European Frontiers in Neurosciences EFN: Lettura Magistrale Prof. Francesco Di Virgilio

Lettura Magistrale Prof. Francesco Di Virgilio
Aula A, Torre Biologica Biometec
21 novembre 2022 ore 17:00

Giorno 21 novembre, ore 17:00 presso l' Aula A della Torre Biologica Biometec si terrà il seminario del Professore Francesco Di Virgilio  dal titolo:

“Extracellular ATP and purinergic receptors: a novel, and yet ancient, pro-inflammatory pathway”

Tale seminario rientra nell'ambito dell'European Frontiers Neurosciences 2022-2023, (EFN) organizzato dai Proff. Filippo Drago e  Claudio Bucolo.

Per partecipare alla Lecture è necessario iscriversi  cliccando qui

Per ogni giornata verrà rilasciato a tutti i partecipanti che lo richiederanno un attestato di partecipazione.

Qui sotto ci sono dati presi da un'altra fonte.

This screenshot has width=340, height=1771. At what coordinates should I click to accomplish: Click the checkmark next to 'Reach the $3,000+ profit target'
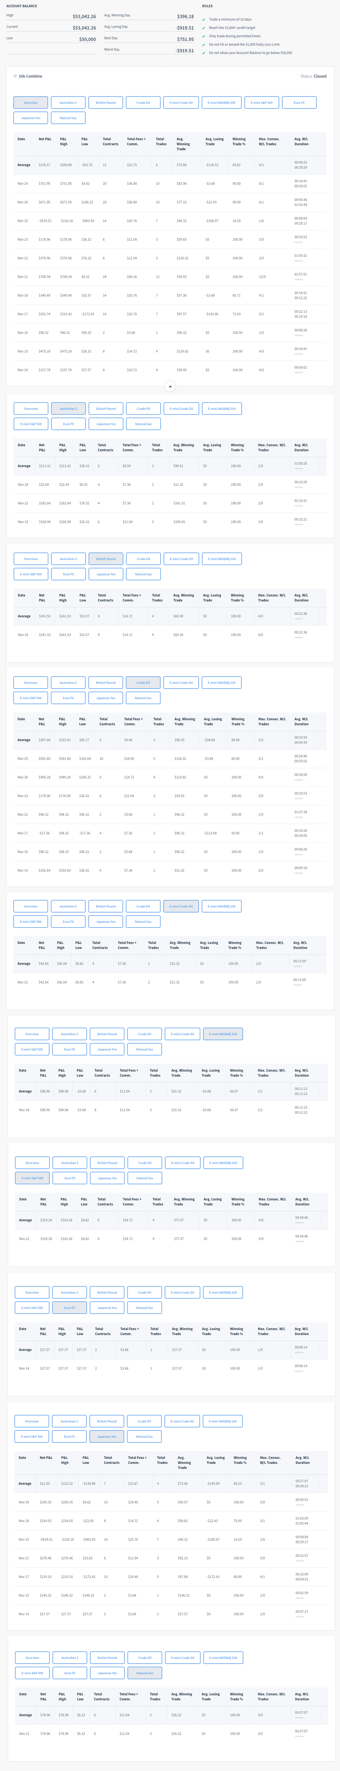tap(203, 28)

Nucleotides play a crucial role in extracellular signaling across species boundaries. All the three kingdoms of life (Bacteria, Archea and Eukariota) are responsive to extracellular ATP (eATP) and many release this and other nucleotides. Thus, eATP fulfills different functions, many related to danger-sensing or avoidance reactions. Basically all living organisms have evolved sensors for eATP and other nucleotides with very different affinity and selectivity, thus conferring a remarkable plasticity to this signaling system. Likewise, different intracellular transduction systems were associated during evolution to different receptors for eATP. In mammalian evolution, control of intracellular ATP (iATP) and eATP homeostasis has been closely intertwined with that of Ca2+, whether in the extracellular milieu or in the cytoplasm, establishing an inverse reciprocal relationship, i.e. high extracellular Ca2+ levels are associated to negligible eATP, while  low intracellular Ca2+ levels are associated to high eATP concentrations. This inverse relationship is crucial for the messenger functions of both molecules. Extracellular ATP is sensed by specific plasma membrane receptors of widely different affinity named P2 receptors (P2Rs) of which 17 subtypes are known. This confers a remarkable plasticity to P2R signaling. Immune cells are a privileged site for purinergic signaling as most express multiple P2Rs. Accruing evidence suggests that eATP is a fundamental constituent of the inflammatory milieu and that modulation of its concentration nay have important effects on inflammation.